Standardized tests give us one perspective.

But we have come to rely on them as the only arbitrator in learning. We have come to see standardized tests as the only true measure of whether or not a student has learned anything.

And that is just not the case.

The question is how can we balance our need to know if students are learning and teachers are making an impact with our understanding that standardized assessments are not completely or wholly accurate reflections of all that students know?

It is a delicate balance.

But we have to figure out. We have to get the answer right.

Tuesday, March 3, 2015

Diverting attention

School funding in Michigan is contentious.

There are some school districts in the state that receive more money than other school districts.

There are several ways to show what school districts receive.

There is the per pupil calcuation (shown by the Senate report). Most districts are in the $7,100 to $7,500 dollars per pupil. Some in the $8,000 range. And there are some in the $11,000 range.

The Bulletin 1014 report that is published by the Michigan Department of Education shows all the money that comes to a district. This report lags real-time a bit. The latest report is from the 2013-2014 school year. Here everything is calcuated and the range for each school shows more that what the per pupil range from the Senate report shows.

What is undenialable is that most schools are more or less at one level of funding, some schools are higher, and a few schools are very high.

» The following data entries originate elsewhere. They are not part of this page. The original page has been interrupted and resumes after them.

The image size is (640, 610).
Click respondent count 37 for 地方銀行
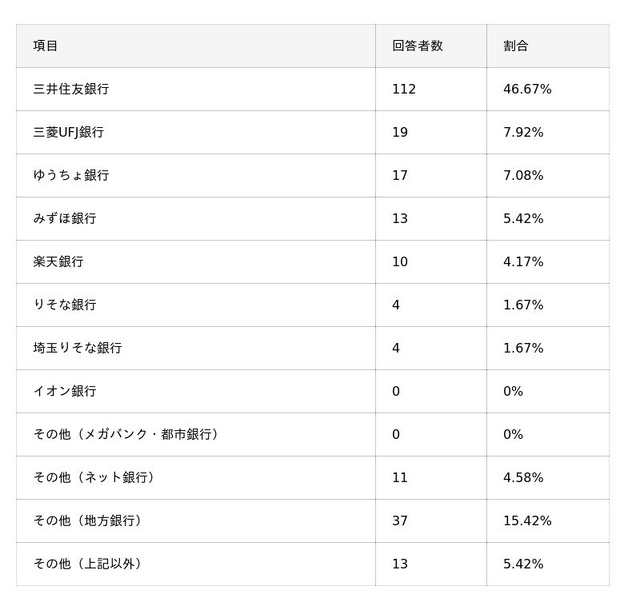point(400,520)
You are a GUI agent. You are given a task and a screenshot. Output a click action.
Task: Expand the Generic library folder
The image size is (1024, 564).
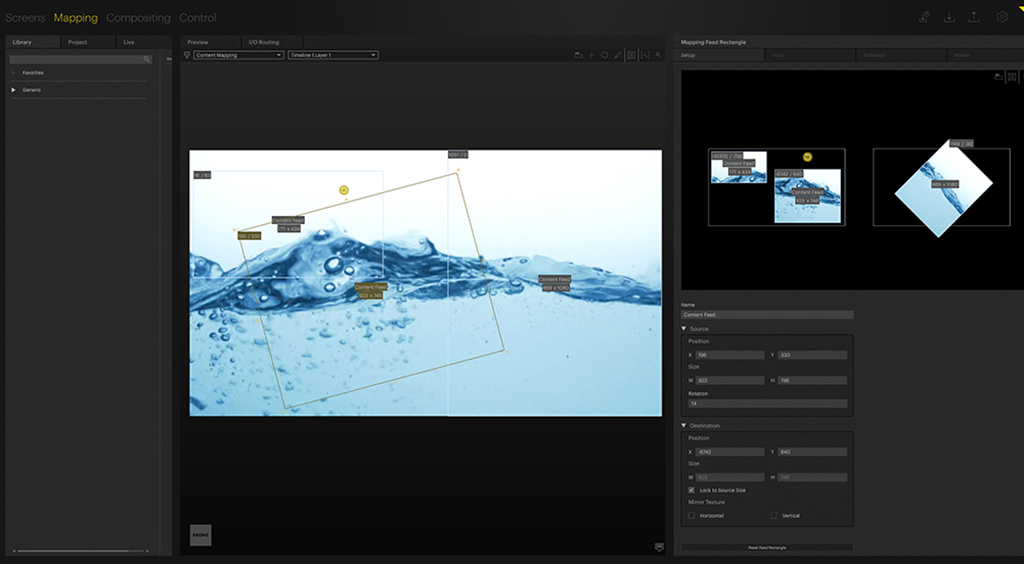pos(14,90)
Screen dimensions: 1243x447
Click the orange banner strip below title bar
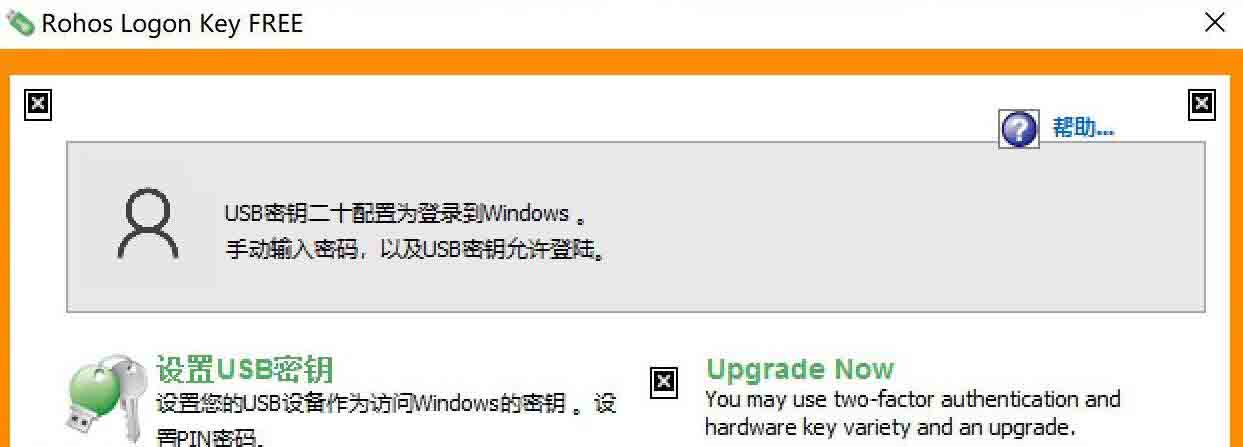[620, 61]
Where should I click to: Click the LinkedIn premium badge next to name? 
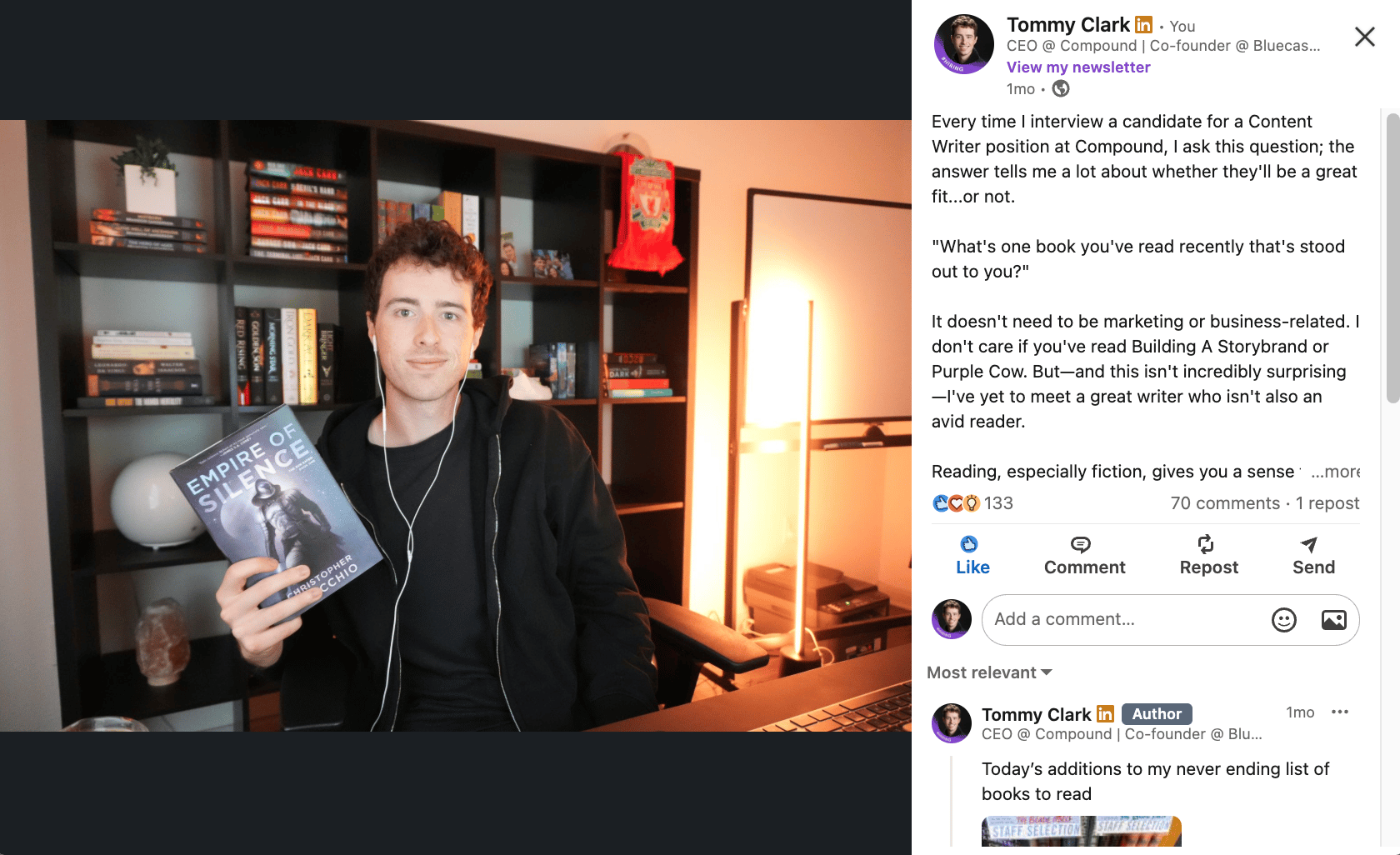(1143, 25)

While the conversation could be about why do schools receive different amounts of money (and that is a worthwhile conversation to have), the real conversation should be about what is the true cost of educating a student in Michigan.

Last year's legislature passed a bill that would complete an education adequacy study. The question that is more important to answer is not what each district currently gets per pupil. The real question is what does it really cost to educate students in Michigan?

Focusing on what each district currently receives diverts attention from the more critical question of what is the true cost of educating the students in Michigan.

I would encourage the legislature to fully fund this study. It is time for us to know the cost of educating the students in our state.